Monday, 28 November 2011

Best flash file system

A while ago I wanted to get most theoretical flash lifespan out of the following stack

app / sqlite / file system / linux / consumer flash

Background here, to summarize, writes smaller than erase page size put just as much strain on the flash as exactly one erase page. Typical erase page size for 1GB~4GB consumer flash is 64KB or 128KB.

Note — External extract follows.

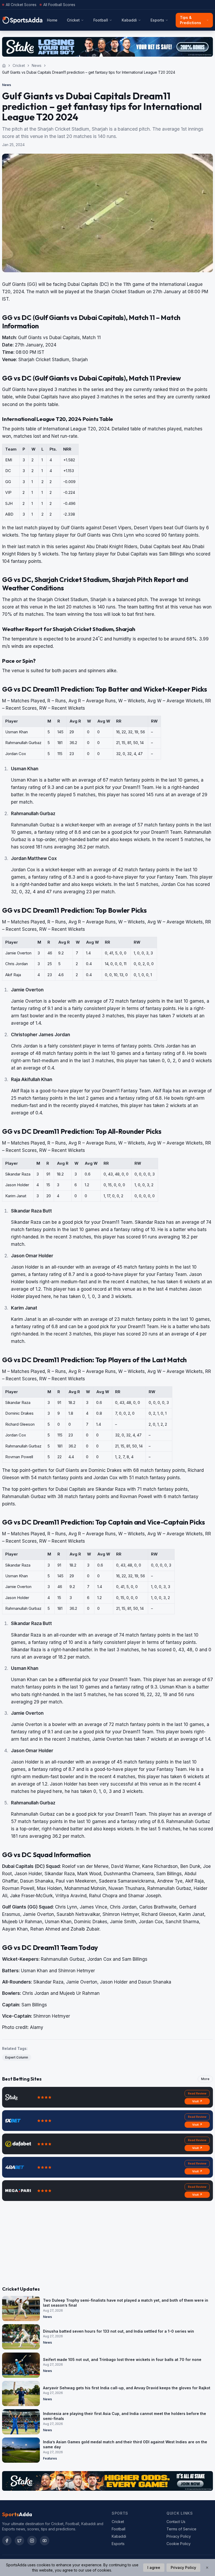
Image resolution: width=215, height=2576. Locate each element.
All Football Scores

Modern flashes implement some form of wear leveling, yet no consumer flash manufacturer specifies what algorithm they use or whether it works over entire flash or several logical blocks of flash. Some specs are available for industrial flashes, but those are pricey and, it seems, fall behind times, that is consumer flash cards are built on newer tech and ought to yield better results.

The app was modified to (read -- compare -- write if needed) in transaction, and to request possible changes in batches, thus removing unnecessary writes and combining multiple small changes into fewer larger writes.

SQLite is  a practical necessity, I want transaction safety as a guarantee of logical data consistency. SQLite has options though, these were tested. A 100 byte row takes 1KB in the database, the difference is comprised of indices, data structures and metadata.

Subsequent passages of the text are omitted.